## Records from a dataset
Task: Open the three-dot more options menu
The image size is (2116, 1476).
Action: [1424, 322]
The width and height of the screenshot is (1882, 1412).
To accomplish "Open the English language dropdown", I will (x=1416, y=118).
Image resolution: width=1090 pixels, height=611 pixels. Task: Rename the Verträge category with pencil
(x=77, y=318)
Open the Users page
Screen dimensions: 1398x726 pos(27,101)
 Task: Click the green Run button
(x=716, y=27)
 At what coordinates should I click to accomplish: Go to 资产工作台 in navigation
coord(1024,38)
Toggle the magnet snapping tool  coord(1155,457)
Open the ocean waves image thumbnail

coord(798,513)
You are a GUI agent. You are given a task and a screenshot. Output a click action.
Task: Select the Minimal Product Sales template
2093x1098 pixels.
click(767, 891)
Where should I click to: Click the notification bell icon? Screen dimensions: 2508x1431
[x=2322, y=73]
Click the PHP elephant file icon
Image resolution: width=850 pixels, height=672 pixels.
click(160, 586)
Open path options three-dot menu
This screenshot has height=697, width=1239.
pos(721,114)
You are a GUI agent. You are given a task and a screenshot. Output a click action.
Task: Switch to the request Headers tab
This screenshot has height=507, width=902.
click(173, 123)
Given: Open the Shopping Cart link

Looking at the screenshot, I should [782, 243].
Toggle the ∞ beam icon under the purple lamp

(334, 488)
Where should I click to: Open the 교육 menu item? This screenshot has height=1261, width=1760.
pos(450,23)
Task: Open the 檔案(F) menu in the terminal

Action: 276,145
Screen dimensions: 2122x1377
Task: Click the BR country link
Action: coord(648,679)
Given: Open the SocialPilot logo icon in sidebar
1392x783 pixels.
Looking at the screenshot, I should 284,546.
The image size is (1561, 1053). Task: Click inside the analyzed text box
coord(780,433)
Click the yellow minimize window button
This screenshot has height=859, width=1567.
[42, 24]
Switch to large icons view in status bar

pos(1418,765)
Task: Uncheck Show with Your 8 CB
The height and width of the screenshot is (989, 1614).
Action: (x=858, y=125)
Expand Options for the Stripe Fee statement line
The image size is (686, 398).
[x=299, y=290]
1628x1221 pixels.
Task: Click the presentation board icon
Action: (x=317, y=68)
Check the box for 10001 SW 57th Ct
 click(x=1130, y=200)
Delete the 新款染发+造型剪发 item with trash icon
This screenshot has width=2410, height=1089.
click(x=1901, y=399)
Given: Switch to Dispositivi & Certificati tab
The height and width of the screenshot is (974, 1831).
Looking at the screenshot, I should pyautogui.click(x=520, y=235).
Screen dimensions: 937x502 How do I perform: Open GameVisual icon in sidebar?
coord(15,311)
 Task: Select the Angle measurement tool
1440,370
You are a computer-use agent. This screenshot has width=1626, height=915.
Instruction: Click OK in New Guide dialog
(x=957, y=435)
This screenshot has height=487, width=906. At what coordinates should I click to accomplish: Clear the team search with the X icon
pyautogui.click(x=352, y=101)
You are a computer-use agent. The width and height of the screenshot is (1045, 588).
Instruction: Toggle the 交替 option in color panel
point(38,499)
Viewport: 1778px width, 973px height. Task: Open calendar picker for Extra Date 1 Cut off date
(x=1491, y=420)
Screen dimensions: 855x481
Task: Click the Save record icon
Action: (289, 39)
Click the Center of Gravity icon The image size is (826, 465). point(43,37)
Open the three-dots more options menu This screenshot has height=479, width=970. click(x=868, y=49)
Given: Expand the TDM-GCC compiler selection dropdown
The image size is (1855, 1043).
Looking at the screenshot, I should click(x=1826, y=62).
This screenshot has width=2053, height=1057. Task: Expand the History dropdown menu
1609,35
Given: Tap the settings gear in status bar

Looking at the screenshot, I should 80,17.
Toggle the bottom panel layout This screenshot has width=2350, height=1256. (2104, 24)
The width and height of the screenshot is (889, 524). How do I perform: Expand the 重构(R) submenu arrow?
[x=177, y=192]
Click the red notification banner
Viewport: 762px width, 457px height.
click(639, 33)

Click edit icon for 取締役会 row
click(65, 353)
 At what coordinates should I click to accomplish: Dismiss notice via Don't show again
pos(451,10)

## WHAT YOU HAVE TO DO
What is the number of lines in the data that include the word "computer"? State only that number.

## ANSWER SECTION
2